È una notizia che ci viene confermata da una fonte internazionale e che a suo tempo era stata pubblicata da giornali come il Washington Post e il New York Times. Notizia sempre smentita da Israele: usare la fame come arma è un crimine di guerra.

Quello che sta accadendo ora è più chiaro, almeno in apparenza: è stata creata una associazione estranea all’Onu, la International Gaza Humanitarian Foundation (Ighf), sostenuta da Israele e da ambienti vicini all’amministrazione Usa, che chiede fondi sul web per la sua azione umanitaria, ribadendo di essere indipendente da qualsiasi governo. La fondazione ha iniziato a distribuire il cibo nel Sud, a Rafah e nel corridoio che porta a Khan Younis, con il supporto di milizie private, i cosiddetti “contractors”. In questo modo la distribuzione può essere limitata, attraverso controlli effettuati con sistemi elettronici, a chi è considerato “sicuro” e non è sospettato di legami con il terrorismo.
«Diritti umani violati»
Una operazione che l’ufficio dell’Onu per gli Affari umanitari (Ocha) ha definito in un documento interno «incompatibile con i princìpi umanitari, rischiosa e infattibile». Come il molo artificiale costruito dall’esercito americano sotto l’amministrazione Biden per fare arrivare gli aiuti a Gaza evitando il rischio che fossero sequestrati da Hamas: costato 320 milioni di dollari, è stato smantellato dopo un mese, è servito a portare pochi camion di aiuti e questi sono stati distribuiti solo in minima parte a causa dei bombardamenti.
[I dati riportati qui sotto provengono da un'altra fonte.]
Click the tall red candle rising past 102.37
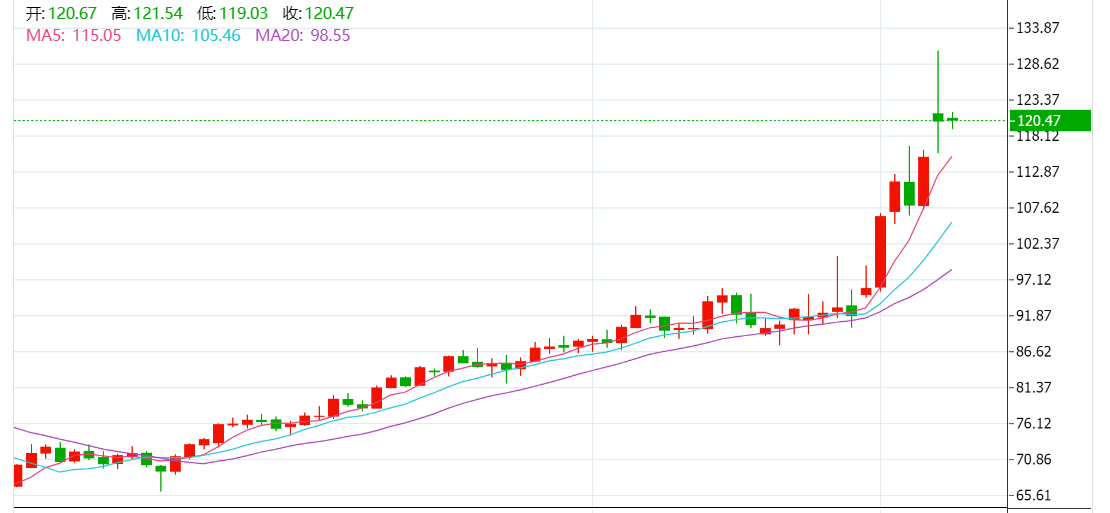The image size is (1110, 513). coord(880,251)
All’apertura del primo centro dell’Ighf (ne sono previsti quattro), l’assalto della folla ha messo subito in pericolo la distribuzione. Altro che consegna controllata e sicura. I contractors hanno sparato. Mentre il direttore, Jake Wood, e il vicedirettore a capo delle operazioni, David Burke, si sono dimessi, il primo accusando apertamente la fondazione di «violare i princìpi umanitari di neutralità imparzialità e indipendenza».
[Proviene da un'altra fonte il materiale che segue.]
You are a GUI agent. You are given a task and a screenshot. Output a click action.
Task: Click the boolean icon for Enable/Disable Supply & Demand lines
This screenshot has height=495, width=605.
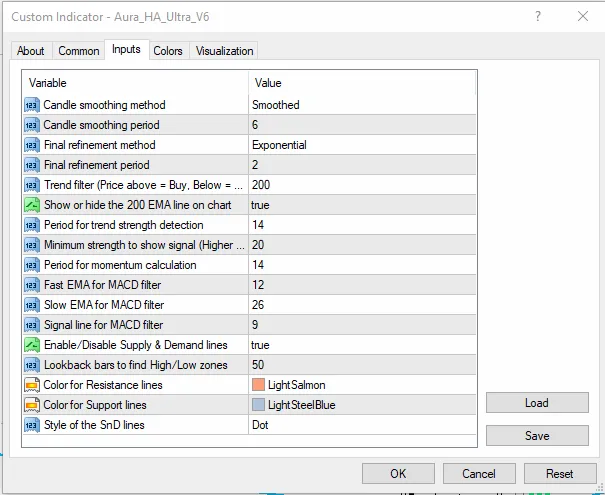(x=32, y=345)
«Controlleremo Gaza a lungo», firmato Netanyahu
Wood, va detto, non è un ingenuo filantropo, è un veterano dei marines abituato ad agire nelle zone di guerra, e che ha fondato una associazione per intervenire nelle zone di emergenza assoldando ex militari delle forze specializzate. Ma nemmeno lui ha approvato il piano quando è stato avviato: «Il sospetto, chiamiamolo così», spiega a Tempi un dirigente di una organizzazione internazionale, «è che davvero Israele forzi i palestinesi a spostarsi verso sud, a ridosso del valico di Rafah con l’Egitto, dove possono trovare cibo e tende. Una sorta di bomba umana ammassata sul confine che potrebbe far pressione sull’Egitto e costringere Il Cairo ad accogliere i palestinesi che lasciano Gaza».
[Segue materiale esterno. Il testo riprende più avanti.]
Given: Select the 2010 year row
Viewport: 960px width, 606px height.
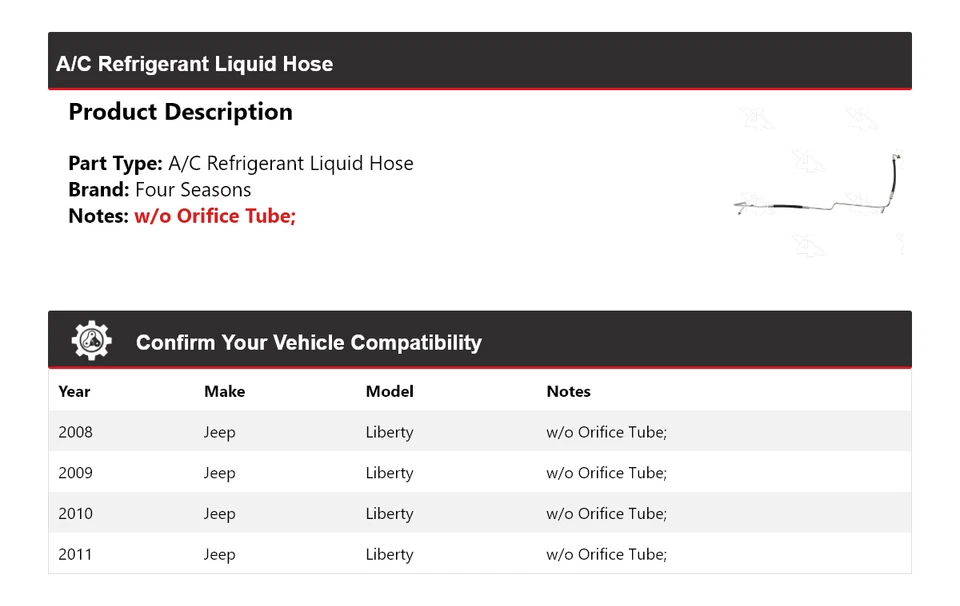Looking at the screenshot, I should coord(75,514).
Il primo ministro israeliano Benjamin Netanyahu del resto lo ha detto esplicitamente: «Vogliamo prendere Gaza e controllarla a lungo, finché non sarà più un pericolo e Hamas sarà eliminata». Tutto questo avviene mentre i parenti dei 58 ostaggi israeliani ancora nelle mani dei terroristi (di cui forse solo 20 ancora vivi) implorano una trattativa per salvare i loro cari. E papa Leone da piazza San Pietro grida, con voce ferma e decisa: ora basta. «Da Gaza», ha detto il Pontefice, «si leva sempre più intenso al cielo il pianto delle madri e dei papà che stringono a sé i corpi senza vita dei bambini e che sono continuamente costretti a spostarsi alla ricerca di un po’ di cibo e di un riparo più sicuro dai bombardamenti. Ai responsabili rinnovo il mio appello: cessate il fuoco. Siano liberati tutti gli ostaggi. Si rispetti integralmente il diritto umanitario».